In my view, a good referee report is a good argument. The conclusion is your recommendation to the editor. The reasons for your conclusion should be stated plainly and with clear support relations. And then you can stand back and ask the same questions you ask about your own papers: are my reasons lucid? Do they support the recommendation? How strong are those reasons, and do they adequately support the recommendation? Have I written these reasons charitably? (We are writing to other human persons to which we owe certain things.)

Whatever reasons you offer to help the editor make the decision will also be helpful to the author as they re-think their paper.

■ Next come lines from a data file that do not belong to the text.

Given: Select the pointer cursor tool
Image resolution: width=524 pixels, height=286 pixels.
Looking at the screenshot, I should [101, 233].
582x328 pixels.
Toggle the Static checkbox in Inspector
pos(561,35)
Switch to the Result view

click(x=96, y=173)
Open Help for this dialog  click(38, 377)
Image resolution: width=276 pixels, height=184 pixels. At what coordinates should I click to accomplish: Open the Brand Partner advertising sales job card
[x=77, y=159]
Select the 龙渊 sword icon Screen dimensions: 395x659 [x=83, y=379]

Good referee reports, then, are those that the referee can provide good answers to the above questions.


Hi Marcus
I do not like the idea of journals sharing referee reports. These are supposed to be independent judgments of the paper. And seeing what another referee wrote undermines the independence, or at least threatens to.


Like Marcus, I like it when journals share referee reports. Since you only see the other referee's report after you've written yours, how does that undermine (or threaten to undermine) the independence of the reports?

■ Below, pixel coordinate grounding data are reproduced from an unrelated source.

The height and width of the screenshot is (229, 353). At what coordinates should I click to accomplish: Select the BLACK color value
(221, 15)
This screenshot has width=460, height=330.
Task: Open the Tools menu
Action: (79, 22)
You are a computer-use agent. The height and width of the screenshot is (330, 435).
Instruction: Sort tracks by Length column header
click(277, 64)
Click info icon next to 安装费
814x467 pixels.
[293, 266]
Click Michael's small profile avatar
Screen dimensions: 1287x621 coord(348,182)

"When authors get an R&R, they are not dismissive of my comments, but this is hardly good evidence (as an author, being nice is part of the game!)".

Well, I think there's some evidence to be found for the quality of the OP's reports here. Many of my (successful) responses to R&R's involve arguments explaining why I think the referee made bad recommendations and why I won't follow them.

Douglas W. Portmore

Ref and Chris: Those journals that share reports (at least, all those that I know of) only share the reports after a final decision (acceptance or reject) on the paper has been reached. It's not just after the report has been turned it, as that could comprise independence were the manuscript revised and re-submitted. .

in a (temporary?) non-academic position

One thing I think to be important is to review the revisions you've recommended revision. And if it is already a revision, try not to reject a paper because it did what other reviewers requested.

Another thing is that, as have been stated in different places from my recollection, referee reports shouldn't be response pieces. I have recommended accepting papers that I deeply disagree with. The recommendation was due to my belief that the paper advances the discussion. I personally think having a different philosophical position by itself is an insufficient reason to reject a paper, but unfortunately, this sometimes happens.


(Wasn’t sure if this comment went through. But if it did, please disregard it)

How do you know you’re being a good referee?

A comparative approach is a fruitful epistemic means to arrive at such an answer as Marcus said.

However, a comparative approach can still be highly subjective since not every referee agrees what constitutes “good refereeing” in the first place. Whether or not you agree with Marcus really depends on what you consider to be the appropriate and inappropriate; necessary or unnecessary functions of refereeing.

There was once a post a while back outsourcing what different referees like or dislike in a paper and how they go about refereeing. The lesson to learn is that different refereeing methods will have different values depending on the person.

If you want an objective account of what is good refereeing vs. bad refereeing, then you need to figure out what the aim(s) or telos of refereeing or peer-reviewing is/are. Then the second step is figuring out what are the instrumental and appropriate means to achieving such aim(s) or telos.

We can even ask further: What do we mean by “good” here? Do we mean respectful, detailed-oriented, wise, effective, competent, generous, knowledgeable, fruitful, etc? What should referees be and do? And why? What shouldn’t they be and do and why?

I don’t have much of substantial answer because I’m not a referee. But I do hope to stimulate further reflection so that people can arrive at non-relativistic answers to these sorts of questions. A teleological approach may be more apt than a comparative approach in this case.